Does PyPy translate itself?

Am I getting this straight? Does the PyPy interpreter actually interpret itself and then translate itself?

So here's my current understanding:

  • RPython's toolchain involves partially executing the program to be translated to get a sort of preprocessed version to annotate and translate.
  • The PyPy interpreter, running on top of CPython, executes to partially interpret itself, at which point it hands control off to its RPython half, which performs the translation?

If this is true, then this is one of the most mind-bending things I have ever seen.


Solution 1:

PyPy's translation process is actually much less conceptually recursive than it sounds.

Really all it is is a Python program that processes Python function/class/other objects (not Python source code) and outputs C code. But of course it doesn't process just any Python objects; it can only handle particular forms, which are what you get if you write your to-be-translated code in RPython.

Since the translation toolchain is a Python program, you can run it on top of any Python interpreter, which obviously includes PyPy's python interpreter. So that's nothing special.

Since it translates RPython objects, you can use it to translate PyPy's python interpreter, which is written in RPython.

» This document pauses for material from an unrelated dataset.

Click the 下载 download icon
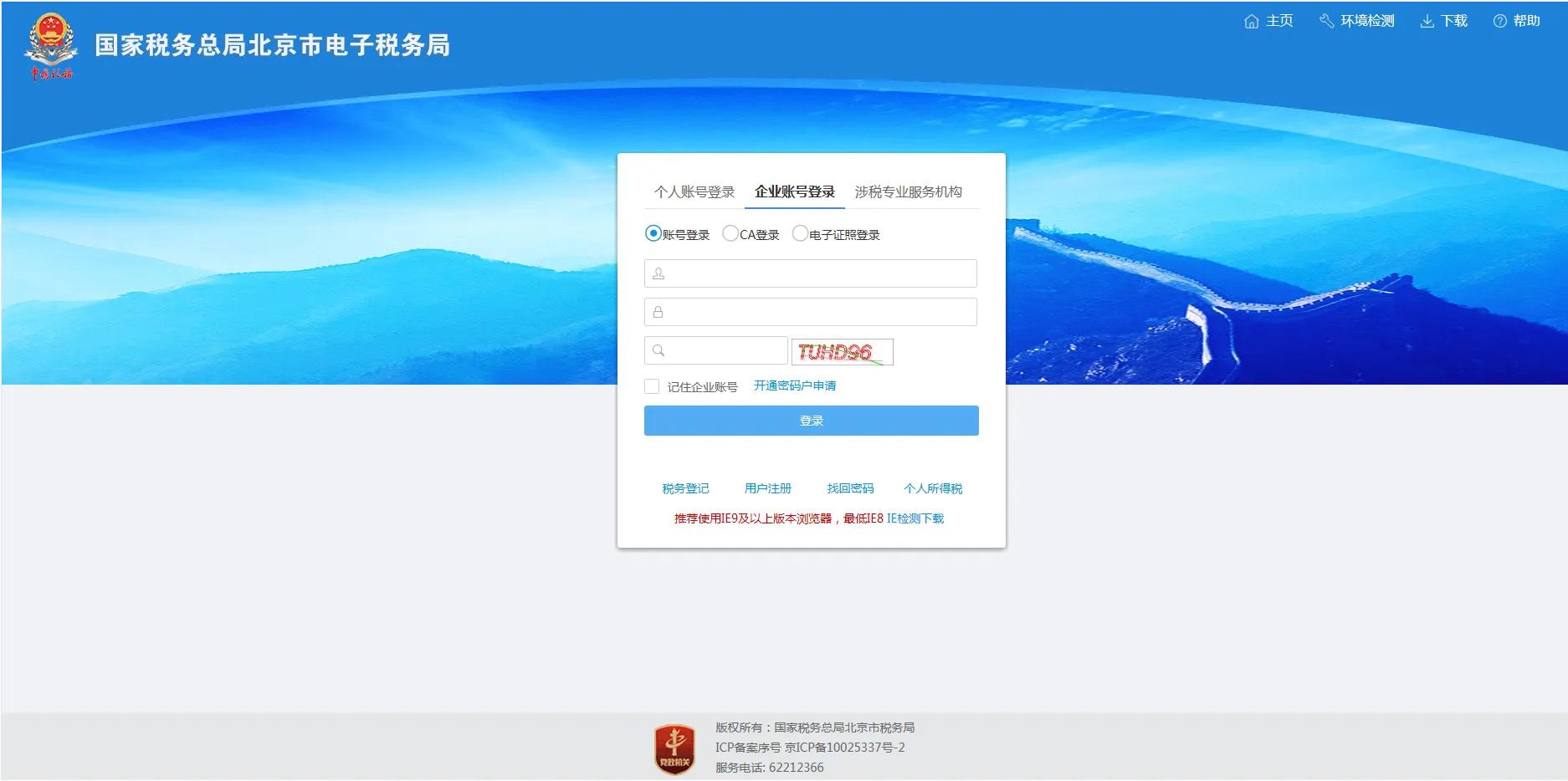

But you can't run it on the translation framework itself, which is not RPython. Only PyPy's python interpreter itself is RPython.

Things only get interesting because RPython code is also Python code (but not the reverse), and because RPython doesn't ever "really exist" in source files, but only in memory inside a working Python process that necessarily includes other non-RPython code (there are no "pure-RPython" imports or function definitions, for example, because the translator operates on functions that have already been defined and imported).

Remember that the translation toolchain operates on in-memory Python code objects. Python's execution model means that these don't exist before some Python code has been running. You can imagine that starting the translation process looks a bit like this, if you highly simplify it:

from my_interpreter import main
from pypy import translate

translate(main)

As we all know, just importing main is going to run lots of Python code, including all the other modules my_interpreter imports. But the translation process starts analysing the function object main; it never sees, and doesn't care about, whatever code was executed to come up with main.

One way to think of this is that "programming in RPython" means "writing a Python program which generates an RPython program and then feeds it to the translation process". That's relatively easy to understand and is kind of similar to how many other compilers work (e.g. one way to think of programming in C is that you are essentially writing a C pre-processor program that generates a C program, which is then fed to the C compiler).

Things only get confusing in the PyPy case because all 3 components (the Python program which generates the RPython program, the RPython program, and the translation process) are loaded into the same Python interpreter. This means it's quite possible to have functions that are RPython when called with some arguments and not when called with other arguments, to call helper functions from the translation framework as part of generating your RPython program, and lots of other weird things. So the situation gets rather blurry around the edges, and you can't necessarily divide your source lines cleanly into "RPython to be translated", "Python generating my RPython program" and "handing the RPython program over to the translation framework".


The PyPy interpreter, running on top of CPython, executes to partially interpret itself

What I think you're alluding to here is PyPy's use of the the flow object space during translation, to do abstract interpretation. Even this isn't as crazy and mind-bending as it seems at first. I'm much less informed about this part of PyPy, but as I understand it:

PyPy implements all of the operations of a Python interpreter by delegating them to an "object space", which contains an implementation of all the basic built in operations. But you can plug in different object spaces to get different effects, and so long as they implement the same "object space" interface the interpreter will still be able to "execute" Python code.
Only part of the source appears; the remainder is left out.